Intraocular lens calculation adjustment after laser refractive surgery using Scheimpflug imaging.

J Cataract Refract Surg

From Medical Physics (Schuster), Universitätsmedizin Mannheim, University of Heidelberg, Mannheim, and the Department of Ophthalmology (Schuster), Mainz University Medical Center, Mainz, Germany; private practice (Schanzlin), Gordon-Weiss-Schanzlin Vision Institute, and the Shiley Eye Center (Heichel, Purcell), University of California San Diego, La Jolla, California, and the Walter Reed National Military Medical Center (Thomas, Barker), Bethesda, Maryland, USA.

Published: February 2016

Purpose: To test a new method of intraocular lens (IOL) calculation after corneal refractive surgery using Scheimpflug imaging (Pentacam HR) and partial coherence interferometry (PCI) (IOLMaster) that does not require historical data; that is, the Schuster/Schanzlin-Thomas-Purcell (SToP) IOL calculator.

Setting: Shiley Eye Center, San Diego, California, and Walter Reed National Military Medical Center, Bethesda, Maryland, USA.

Design: Retrospective data analysis and validation study.
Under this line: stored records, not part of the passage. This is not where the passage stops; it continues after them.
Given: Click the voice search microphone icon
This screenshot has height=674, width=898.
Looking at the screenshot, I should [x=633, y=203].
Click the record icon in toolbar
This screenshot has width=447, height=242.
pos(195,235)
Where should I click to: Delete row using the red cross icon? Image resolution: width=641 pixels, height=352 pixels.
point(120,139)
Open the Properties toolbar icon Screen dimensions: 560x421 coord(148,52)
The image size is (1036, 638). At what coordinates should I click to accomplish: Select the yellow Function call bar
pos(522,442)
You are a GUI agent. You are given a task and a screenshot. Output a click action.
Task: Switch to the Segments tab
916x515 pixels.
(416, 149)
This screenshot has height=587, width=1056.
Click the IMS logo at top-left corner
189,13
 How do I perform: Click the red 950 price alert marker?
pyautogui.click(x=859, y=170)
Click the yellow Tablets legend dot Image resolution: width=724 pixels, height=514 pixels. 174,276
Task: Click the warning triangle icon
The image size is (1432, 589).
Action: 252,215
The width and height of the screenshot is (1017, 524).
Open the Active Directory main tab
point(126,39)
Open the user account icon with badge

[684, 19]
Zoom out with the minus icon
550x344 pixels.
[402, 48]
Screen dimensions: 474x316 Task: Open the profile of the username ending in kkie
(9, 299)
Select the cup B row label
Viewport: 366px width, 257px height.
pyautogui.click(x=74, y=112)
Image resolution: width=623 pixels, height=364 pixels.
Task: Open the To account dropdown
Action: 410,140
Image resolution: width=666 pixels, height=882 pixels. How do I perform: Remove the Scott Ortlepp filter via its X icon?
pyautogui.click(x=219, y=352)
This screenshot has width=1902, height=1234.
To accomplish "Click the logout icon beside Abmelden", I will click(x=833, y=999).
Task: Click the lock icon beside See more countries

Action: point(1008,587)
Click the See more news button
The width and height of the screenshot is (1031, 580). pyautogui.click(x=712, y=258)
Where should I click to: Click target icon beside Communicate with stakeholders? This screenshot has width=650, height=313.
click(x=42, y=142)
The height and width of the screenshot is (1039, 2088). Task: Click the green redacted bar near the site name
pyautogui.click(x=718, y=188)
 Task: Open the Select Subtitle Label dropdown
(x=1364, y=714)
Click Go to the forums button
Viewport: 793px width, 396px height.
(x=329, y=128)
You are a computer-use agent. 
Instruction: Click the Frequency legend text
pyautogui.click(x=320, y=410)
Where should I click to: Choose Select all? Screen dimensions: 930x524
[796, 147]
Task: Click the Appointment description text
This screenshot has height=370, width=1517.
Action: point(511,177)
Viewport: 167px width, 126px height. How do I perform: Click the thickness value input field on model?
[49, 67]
Methods: Data were retrospectively collected from patient charts including data from Scheimpflug imaging and refractive history. Target refraction was calculated using PCI and the Holladay 1 and SRK/T formulas. Regression analysis was performed to explain the deviation of the target refraction, taking into account the following influencing factors: ratio of posterior-to-anterior corneal radius, axial length (AL), and anterior corneal radius.

Results: The regression analysis study included 61 eyes (39 patients) that had laser in situ keratomileusis (57 eyes) or photorefractive keratectomy (4 eyes) and subsequent cataract. Two factors were found that explained the deviation of the target refraction using the Holladay 1 formula; that is, the ratio of the corneal radii and the AL and the ratio of corneal radii for the SRK/T formula. A new IOL adjustment calculator was derived and validated at a second center using 14 eyes (10 patients).

Conclusions: The error in IOL calculation for normal eyes after laser refractive treatment was related to the ratio of posterior-to-anterior corneal radius. A formula requiring Scheimpflug data and suggested IOL power only yielded an improved postoperative result for patients with previous corneal laser refractive surgery having cataract surgery.

Financial Disclosure: No author has a financial or proprietary interest in any material or method mentioned.